PROBLEM STATEMENT:
Answer the following from the article on the African second generation in the United States below.
(a) What percentage of the overall foreign-born black population do Africans make up?
(b) About how many U.S.-born adult children of African immigrants are there, according to the Pew Research Center study?
(c) In which journal does the special issue appear?

The African second generation in the United States – identity and transnationalism: an introduction

Kassahun Kebede

ABSTRACT

The New African Diaspora’s second generation in the United States is large and growing, yet it is one of the least studied immigrant groups. The purpose of this special issue is to bring together recent work by immigration researchers on the identity negotiations and transnational engagements of the children of first-generation African immigrants. Second generation Africans, who create hybrid identities at the intersection of their ethnic/national origins and the racial categories of U.S. society, often contest (and sometimes embrace), being boxed into embracing a Black identity that is the product of specific African American histories, values, and experiences not shared by recent African immigrants. Contributors examine these issues, as well as the occurrence, distinctive nature of, and motivations for second-generation economic and cultural participation in transnational activities. The collection by key immigration scholars represents a groundbreaking contribution to the nascent discussion of the New African Diaspora’s second generation.

Introduction

In the half-century since the passage of the Immigration and Nationality Act of 1965, close to 2.1 million Black African immigrants have come to the United States (Anderson 2017). In fact, Africans make up 36 percent of the overall foreign-born black population, up from 24 percent in 2000, and their numbers are growing steadily. According to a recent study from the Pew Research Center, there are currently around 800,000 U.S.-born adult children of African immigrants (Pew Research Center 2013). There are comparable number of people who came here as infants and small children who are part of the second generation. Nevertheless, relative to its large and growing size, the New African Diaspora’s second generation in the United States is one of the least studied groups. Much of the existing research has focused on the second generation or the new second generation as it is often called, whose parents came from Latin America, Asia, and the Caribbean (Kasinitz et al. 2009; Nibbs and Brettell 2016).
Indeed, some researchers have already started studying the third generation of the post-1960s immigrants from the aforementioned regions (JimĂ©nez, Park, and Pedroza 2017). Yet, the research literature on the second generation of immigrants from Africa remains limited. While this is somewhat understandable given that Hispanics and Asian Americans constitute about seven-in-ten of today’s first-generation immigrants and about half of today’s adult second generation1 (Pew Research Center 2013), the most recently edited work on the identity of the second generation has no case studies at all on the experiences of children of African immigrants (see Nibbs and Brettell 2016). In seeking to remedy this striking lack of scholarship on this ever-increasing segment of the U. S population, this special issue of African and Black Diaspora journal brings together original articles on the lives and experiences of second generation Africans born or raised in the U.S. The purpose of this collection is to explore what we know thus far about the new African second-generation, their identity and their transnationalist practices, and to consider future directions for research.

RECORDED INFORMATION:
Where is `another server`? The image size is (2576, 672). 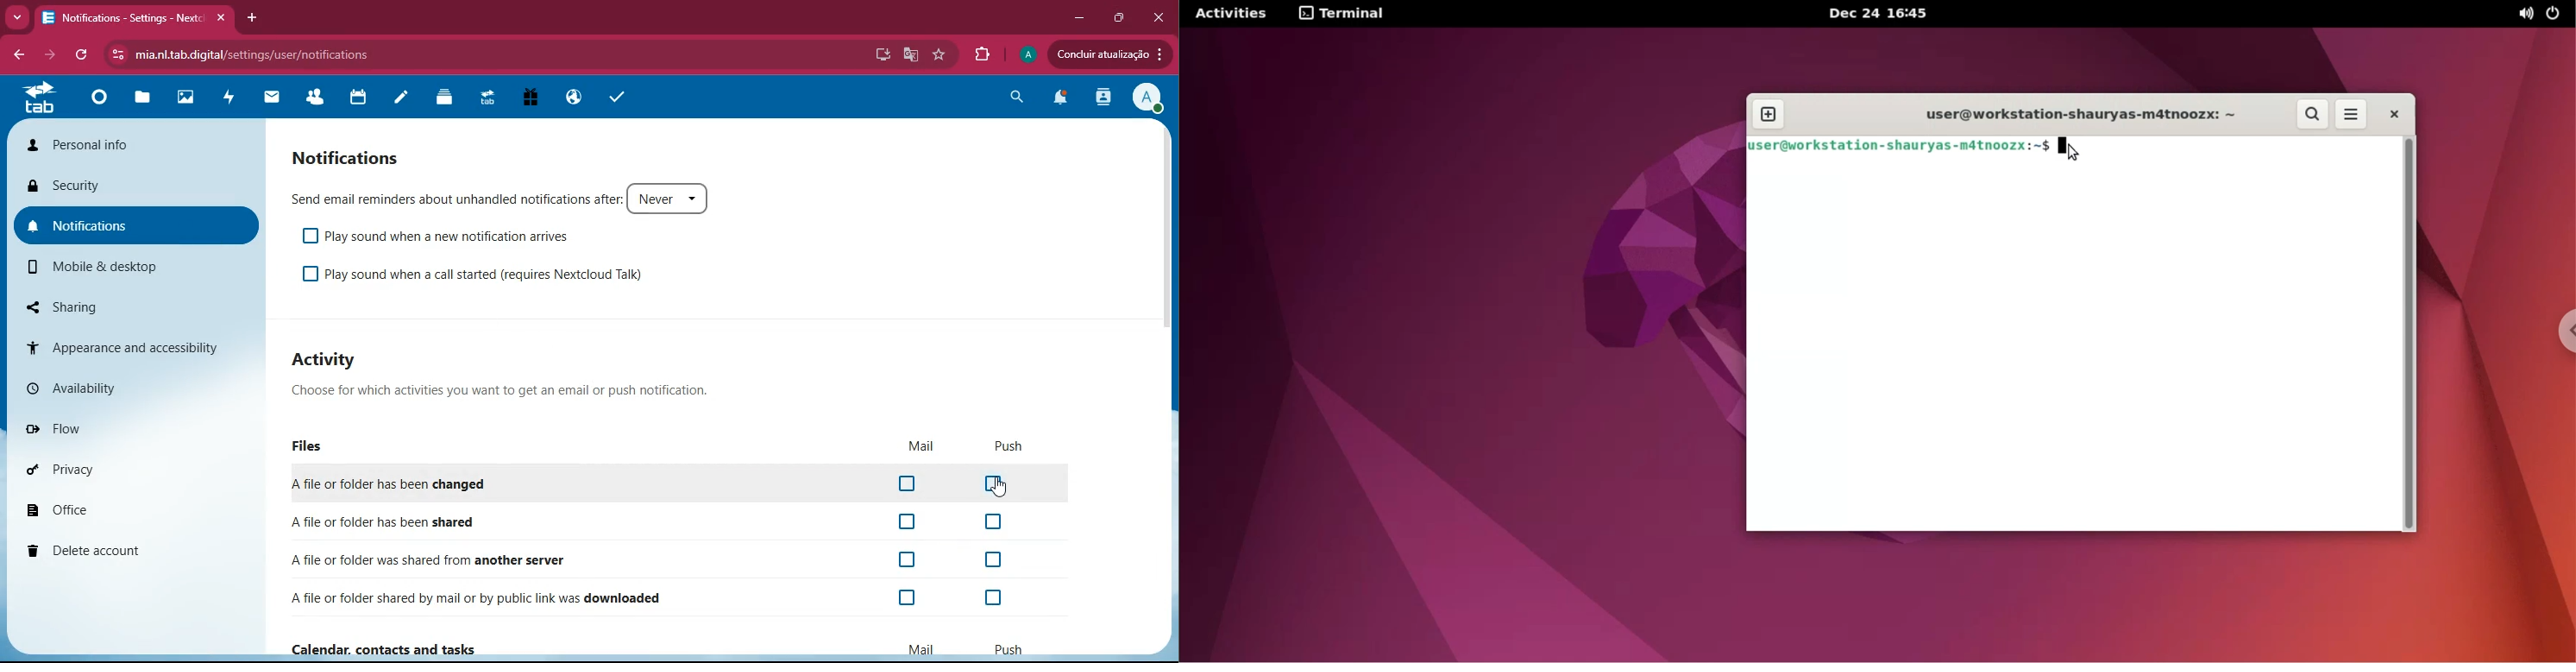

---

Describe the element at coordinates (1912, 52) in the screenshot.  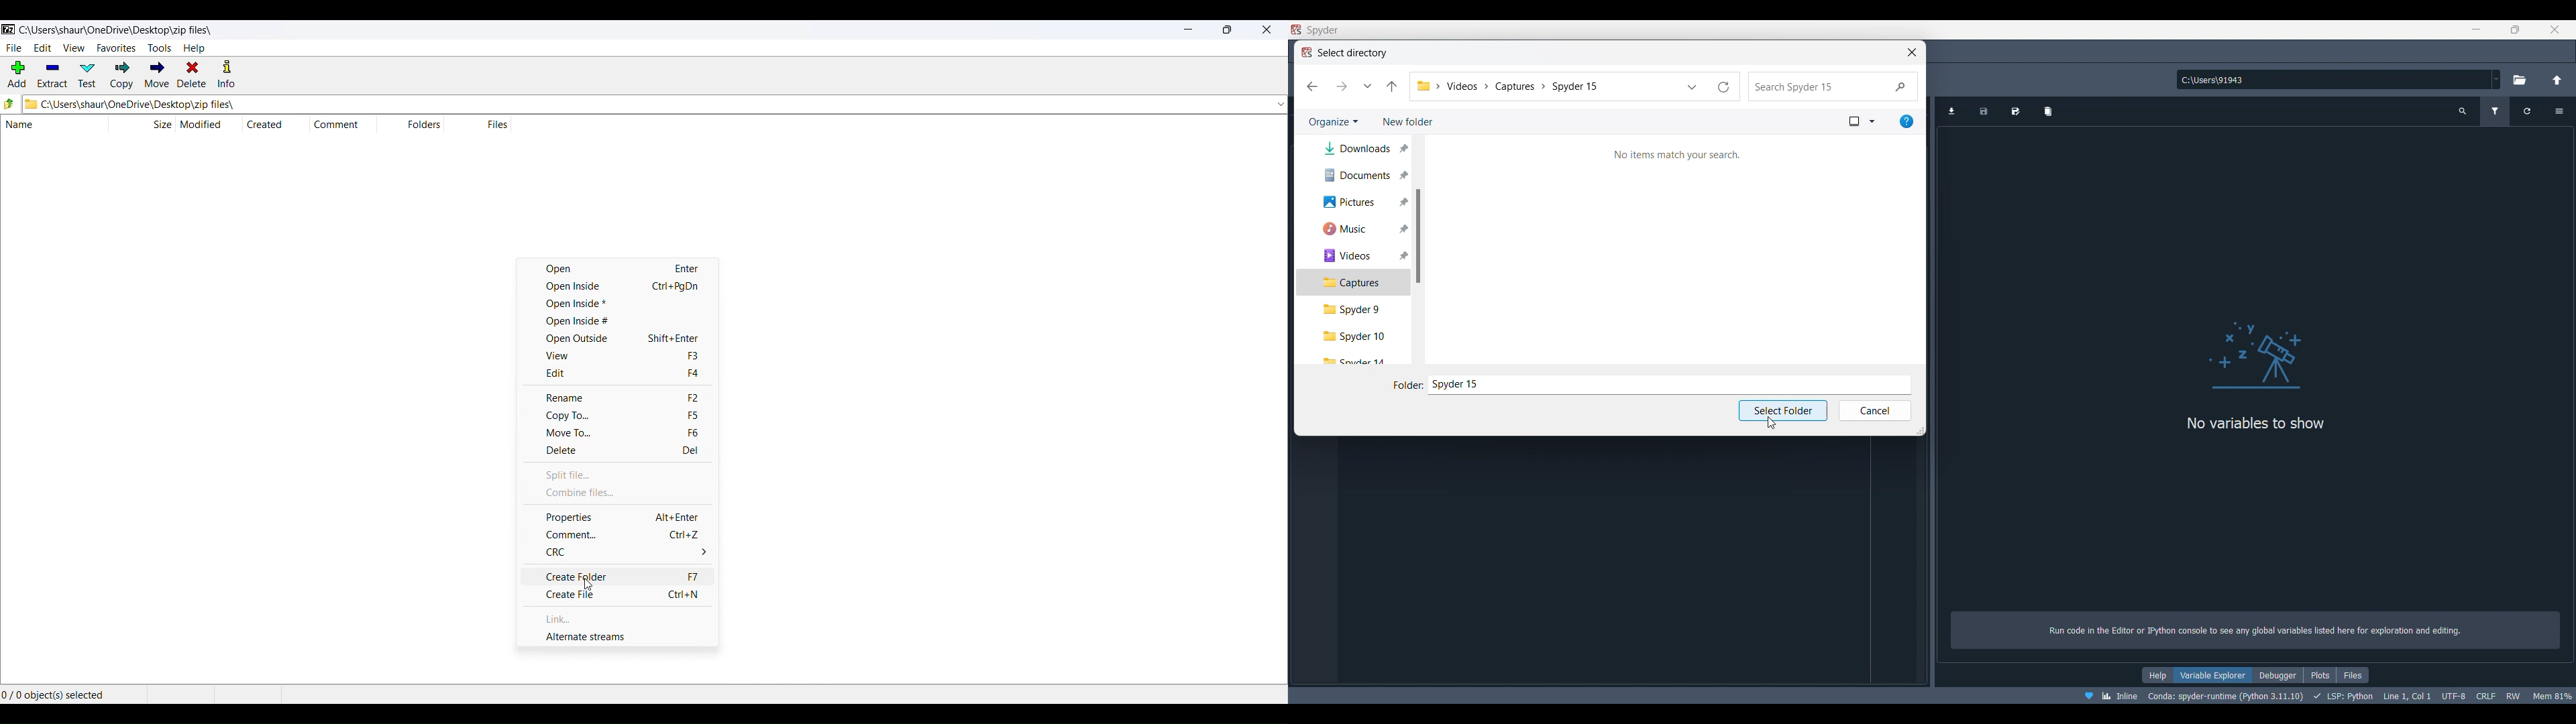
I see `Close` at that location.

RESPONSE:
(a) 36 percent
(b) Around 800,000
(c) African and Black Diaspora journal